観光庁と日本政府観光局(JNTO)は6月29日、「観光立国推進基本計画」で掲げる「持続可能な観光」「消費額拡大」「地方誘客促進」の実現に向けた「訪日マーケティング戦略」(2023~25年度)を策定、公表した。同戦略は、ビジット・ジャパン重点市場ごとの「市場別戦略」、高付加価値旅行などに関する「市場横断戦略」、国際会議・インセンティブ旅行の誘致に向けた「MICE戦略」の3部構成。「市場別戦略」では、旅行消費単価や地方訪問意向などを踏まえて市場別に選定した「ターゲット」ごとの誘客促進方針を設定した。
例えば、韓国市場であれば、海外旅行者のほとんどが訪日旅行経験者である成熟市場であるため、リピーターの消費額単価の向上と地方誘客の促進を狙う。全市場の中で最大の訪日旅行者数(19年)を擁する中国市場については、「訪日旅行意欲を引き出すため、競合国・地域との差別化はもとより、中国の国内旅行との差別化に留意する」ことなどを提案している。 「市場横断戦略」では、高付加価値旅行、アドベンチャートラベル、大阪・関西万博の3分野についてターゲットを選定し、それに応じた今後の対応方針を設定。
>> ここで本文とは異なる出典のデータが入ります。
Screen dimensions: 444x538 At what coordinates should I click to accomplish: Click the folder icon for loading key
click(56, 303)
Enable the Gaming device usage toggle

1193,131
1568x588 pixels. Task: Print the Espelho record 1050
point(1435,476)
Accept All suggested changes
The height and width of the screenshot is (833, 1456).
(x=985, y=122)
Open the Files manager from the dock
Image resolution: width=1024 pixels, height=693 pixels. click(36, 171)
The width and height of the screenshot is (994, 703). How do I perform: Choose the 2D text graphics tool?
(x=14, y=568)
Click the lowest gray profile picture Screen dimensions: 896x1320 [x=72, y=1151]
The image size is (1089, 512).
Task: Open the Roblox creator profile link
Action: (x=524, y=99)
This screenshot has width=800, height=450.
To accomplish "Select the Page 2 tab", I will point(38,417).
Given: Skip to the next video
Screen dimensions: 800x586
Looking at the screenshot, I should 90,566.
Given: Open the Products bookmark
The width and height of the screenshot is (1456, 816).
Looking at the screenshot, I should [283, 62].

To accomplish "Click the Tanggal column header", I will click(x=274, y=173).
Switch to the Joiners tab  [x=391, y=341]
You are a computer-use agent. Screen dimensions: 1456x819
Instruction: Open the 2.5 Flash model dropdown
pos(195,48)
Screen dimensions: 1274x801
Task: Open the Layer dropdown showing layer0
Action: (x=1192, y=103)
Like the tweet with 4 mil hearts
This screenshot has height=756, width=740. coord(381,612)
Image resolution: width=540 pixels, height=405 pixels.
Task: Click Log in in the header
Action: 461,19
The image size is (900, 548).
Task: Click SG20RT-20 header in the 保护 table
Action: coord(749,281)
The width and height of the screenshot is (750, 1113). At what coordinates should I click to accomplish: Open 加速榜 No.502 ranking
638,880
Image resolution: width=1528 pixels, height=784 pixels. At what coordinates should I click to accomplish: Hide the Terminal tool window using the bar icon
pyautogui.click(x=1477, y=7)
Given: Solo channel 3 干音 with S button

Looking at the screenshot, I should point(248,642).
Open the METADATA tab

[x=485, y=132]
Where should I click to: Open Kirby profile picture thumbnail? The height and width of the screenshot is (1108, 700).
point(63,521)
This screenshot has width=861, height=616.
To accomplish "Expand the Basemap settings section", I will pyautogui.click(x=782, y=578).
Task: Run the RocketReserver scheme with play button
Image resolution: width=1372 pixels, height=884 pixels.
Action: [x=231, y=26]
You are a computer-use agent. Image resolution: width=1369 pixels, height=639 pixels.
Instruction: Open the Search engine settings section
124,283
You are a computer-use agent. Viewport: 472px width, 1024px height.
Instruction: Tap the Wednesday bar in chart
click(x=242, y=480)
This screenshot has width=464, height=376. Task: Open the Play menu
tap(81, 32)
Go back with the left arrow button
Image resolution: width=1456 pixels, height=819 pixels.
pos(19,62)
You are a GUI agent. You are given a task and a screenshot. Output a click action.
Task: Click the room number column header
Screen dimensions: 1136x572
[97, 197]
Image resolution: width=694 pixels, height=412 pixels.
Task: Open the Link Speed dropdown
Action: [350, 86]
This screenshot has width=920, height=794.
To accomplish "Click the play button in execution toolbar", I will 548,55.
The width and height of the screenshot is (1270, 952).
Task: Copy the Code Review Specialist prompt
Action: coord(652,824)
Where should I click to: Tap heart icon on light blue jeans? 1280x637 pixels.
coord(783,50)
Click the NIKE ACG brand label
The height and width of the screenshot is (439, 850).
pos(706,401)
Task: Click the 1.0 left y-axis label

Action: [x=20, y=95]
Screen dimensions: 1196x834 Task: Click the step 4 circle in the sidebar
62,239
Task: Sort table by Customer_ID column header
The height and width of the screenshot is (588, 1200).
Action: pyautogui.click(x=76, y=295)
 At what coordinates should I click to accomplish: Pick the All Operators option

大阪・関西万博のキーメッセージとして「万博のテーマと連動した日本各地のサステナブル・ツーリズムを〝旅行者と地域住民の交流拡大〟の観点から発信することで、地方誘客を促進」との考え方を示している。
「MICE戦略」では「新時代のインバウンド拡大アクションプラン」を踏まえ、国際会議とインセンティブ旅行についての誘致方針を定めた。国際会議誘致の目標である「2030年までにアジアナンバーワンの国際会議開催国として不動の地位、世界5位以内」を改めて示すとともに、IAPCO(国際会議協会)に加盟する「コアPCO」「学協会」の国際本部の関心喚起に向けたプロモーションの強化などの基本方針も示している。